**ARBEITSANWEISUNGEN**
[A] Beantworte anhand des Textes über die Linke im NRW-Wahlkampf folgende Fragen:
(i) Wie heißt die Spitzenkandidatin der Linken?
(ii) Welcher Blogger hat im „Hyperland“-Blog des ZDF die Onlineaktivitäten der West-Parteien verglichen?
(iii) Zu welchem Politikfeld vergleicht die Rheinische Post in ihrer heutigen Ausgabe die Positionen der Parteien?
[B] Setze den Text über die Linke im NRW-Wahlkampf nach seinem letzten Satz fort.

**SEITE**
==================================================

Oder besser gesagt: durfte. Denn genau solche Plattformen braucht Lindner im Wahlkampf, um Wähler für sich zu gewinnen. Im Laufe der Woche dürfen noch die Spitzenkandidaten von SPD, CDU, Grünen und auch den Piraten auf Sendung. Fünf werktägliche Sendungen, fünf Parteien: Das RTL-Programmschema und die politische Landschaft in NRW scheinen wunderbar zueinander zu passen.

Wäre da nicht noch eine Partei: Die Linke. Denn auch sie kämpft um Sitze im Düsseldorfer Parlament, doch ihre Spitzenkandidatin Katharina Schwabedissen darf nicht zu RTL. „Ach, wir haben uns daran ja schon fast gewöhnt“, sagt Angela Bankert aus der Pressestelle der Partei. Immer wieder wird die Linke bei solchen Parteien-Runden ignoriert, vergessen, ausgeschlossen.

So hat im „Hyperland“-Blog des ZDF kürzlich der Düsseldorfer Blogger Thomas Knüwer die Onlineaktivitäten der West-Parteien verglichen. Die Linken waren nicht dabei. Warum, will der Autor nicht öffentlich erklären.

Erstaunlich oft fallen die Linken durch die intransparenten Raster, die sich Redaktionen für ihre Berichterstattung ausdenken. So vergleicht die Rheinische Post in ihrer heutigen Ausgabe die Positionen der Parteien zur Finanzpolitik. Neben SPD, CDU und Grünen kommt auch die FDP zu Wort, die Linken aber nicht – obwohl beide Parteien bisher im Landtag vertreten waren, und beide um den Wiedereinzug kämpfen müssen.

==================================================

(Einträge des Datensatzes)
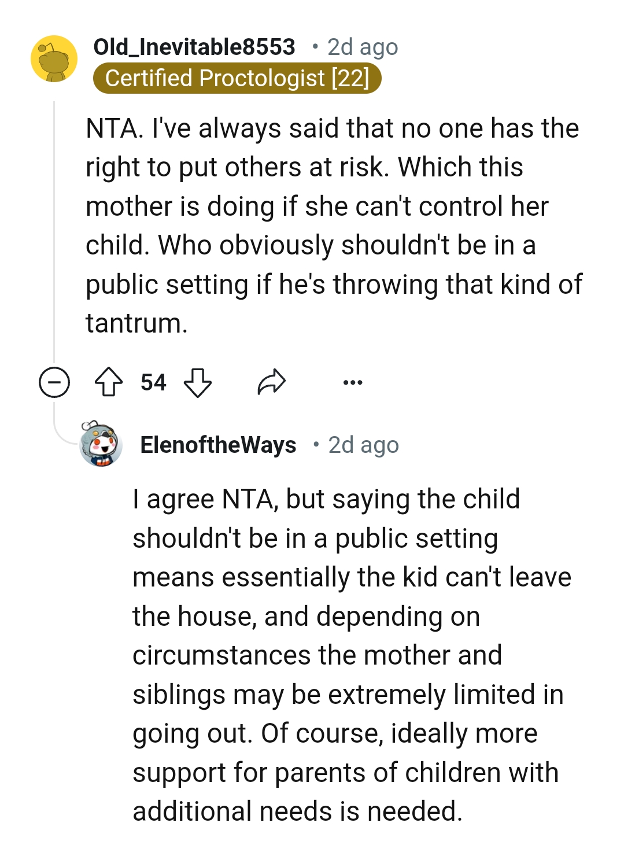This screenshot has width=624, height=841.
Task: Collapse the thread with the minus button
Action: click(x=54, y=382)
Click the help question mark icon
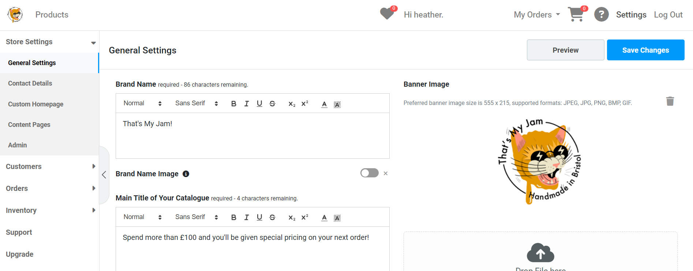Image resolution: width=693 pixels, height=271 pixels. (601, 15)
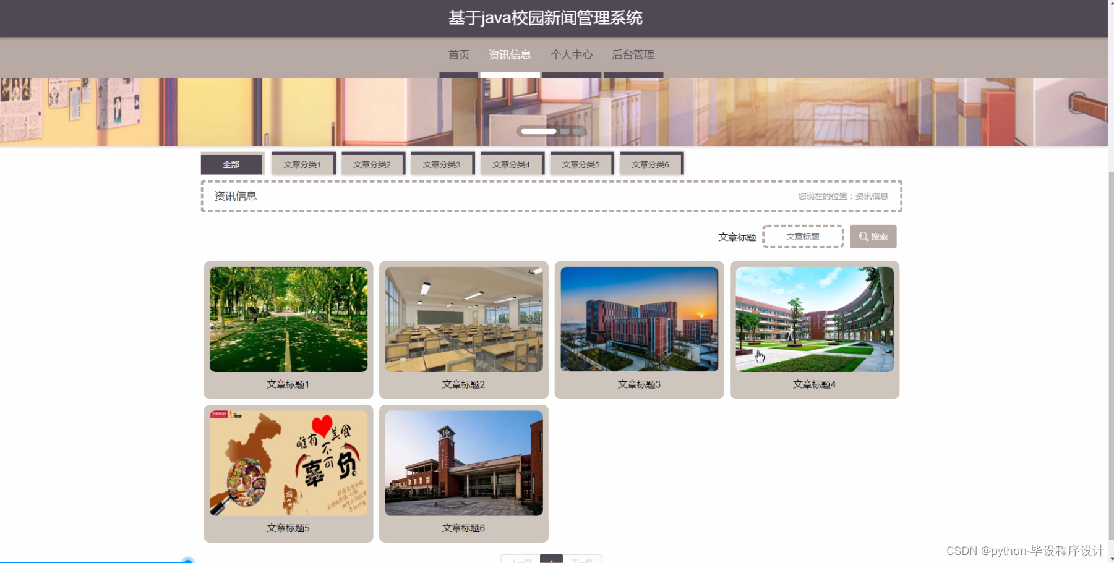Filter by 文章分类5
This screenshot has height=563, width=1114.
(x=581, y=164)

==================================================

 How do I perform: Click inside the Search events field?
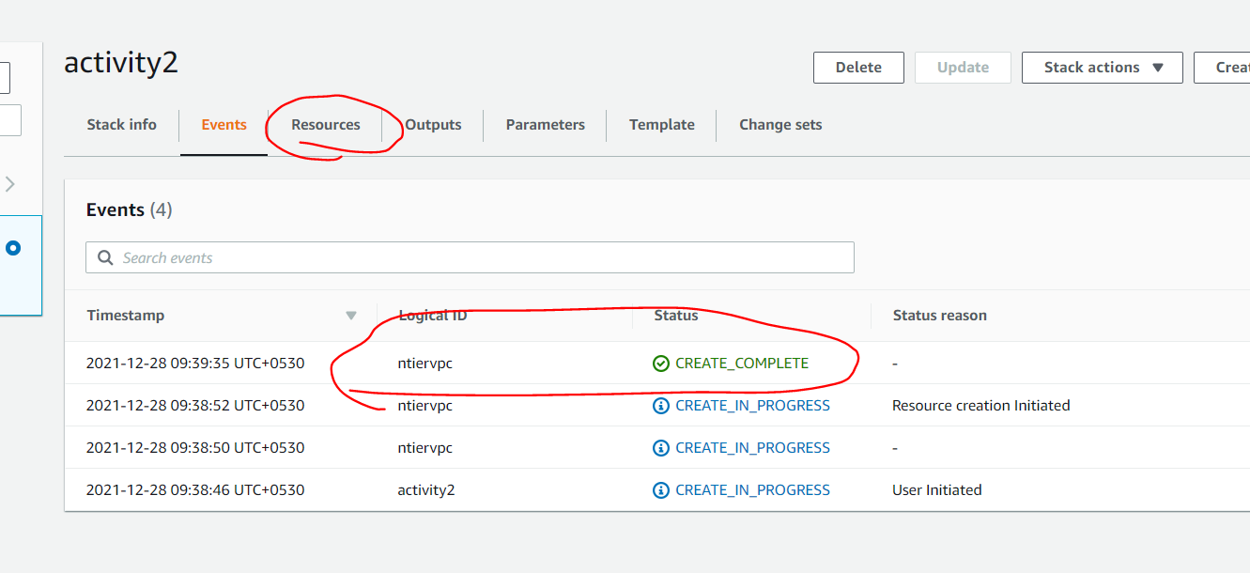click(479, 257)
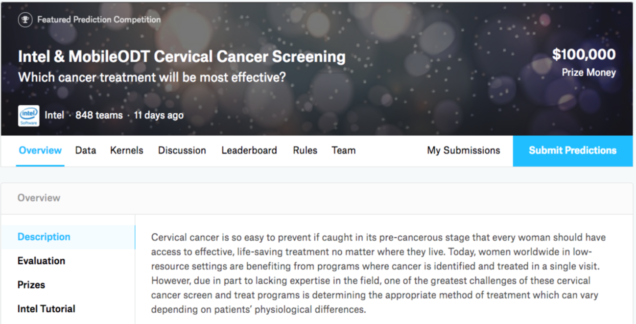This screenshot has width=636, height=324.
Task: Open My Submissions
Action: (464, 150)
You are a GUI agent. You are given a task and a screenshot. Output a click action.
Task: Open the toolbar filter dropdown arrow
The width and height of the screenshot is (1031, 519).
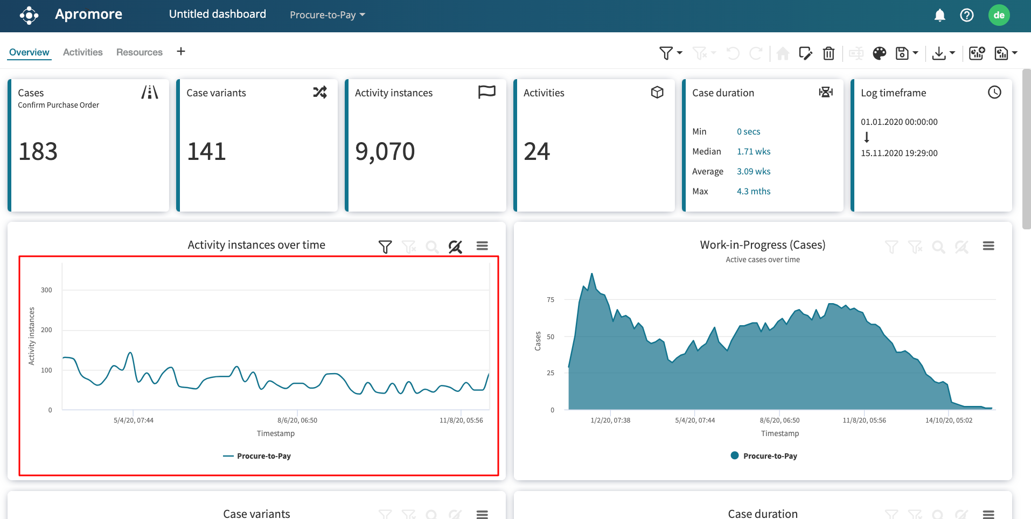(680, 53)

==================================================

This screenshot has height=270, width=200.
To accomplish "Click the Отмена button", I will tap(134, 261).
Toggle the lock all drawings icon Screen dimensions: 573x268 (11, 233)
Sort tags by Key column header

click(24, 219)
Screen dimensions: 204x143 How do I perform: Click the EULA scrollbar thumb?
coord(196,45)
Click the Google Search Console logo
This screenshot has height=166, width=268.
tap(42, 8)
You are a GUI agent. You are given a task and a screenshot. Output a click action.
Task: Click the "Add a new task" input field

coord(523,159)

==================================================

**ERGEBNISSE**
[A]
(i) Katharina Schwabedissen
(ii) Thomas Knüwer
(iii) Finanzpolitik

[B]
„Manchmal gehen wir dem nach und beschweren uns“, sagt Linken-Sprecherin Bankert, „aber oft lassen wir es auch gut sein, denn sonst würden wir hier zu nichts anderem mehr kommen.“

Nun, im RTL-Fall, haben sie aber doch eine Pressemitteilung herausgegeben. Der Sender verstoße gegen „journalistische Spielregeln“, heißt es darin. RTL erlaube sich hier in einem wichtigen Format eine „Vorauswahl in der politischen Willensbildung der Bürgerinnen und Bürger“, die völlig inakzeptabel sei.

Warum sie gerade die Linken nicht eingeladen haben, will der Sender auch auf Nachfrage von ZEIT ONLINE nicht erklären: „Die Auswahl der in den fünf Folgen dieser Wochenserie vertretenen Parteien erfolgt durch die Redaktion“, erklärt ein Sprecher nur.

Vielleicht hat die Redaktion des Privatsenders also gar nichts gegen die Linken, vielleicht findet sie sie einfach nur langweiliger als die anderen Parteien.

 

Weisbands Anti-Nazi-Brandbrief

Marina Weisband „reicht’s jetzt“. So ist ein neuer, lesenswerter Beitrag in ihrem Blog überschrieben. Es geht um den Umgang der Piratenpartei mit rechtsextremen Mitgliedern. Für eine hitzige Debatte hatte zuletzt der Berliner Landesvorsitzende Hartmut Semken gesorgt, der in seinem Blog für einen toleranten Umgang mit rechten Parteifreunden plädierte.

Weisband, die politische Geschäftsführerin und prominenteste weibliche Aktivistin der Piraten, fordert klare Regeln für den Umgang mit rechtsextremem Gedankengut. Sie verlangt, dass sich alle Piraten „ohne Relativierung“ von Rassismus, Antisemitismus, Islamophobie – und „jedem weiteren Weltbild, das Menschengruppen ausgrenzt oder verachtet“ distanziert.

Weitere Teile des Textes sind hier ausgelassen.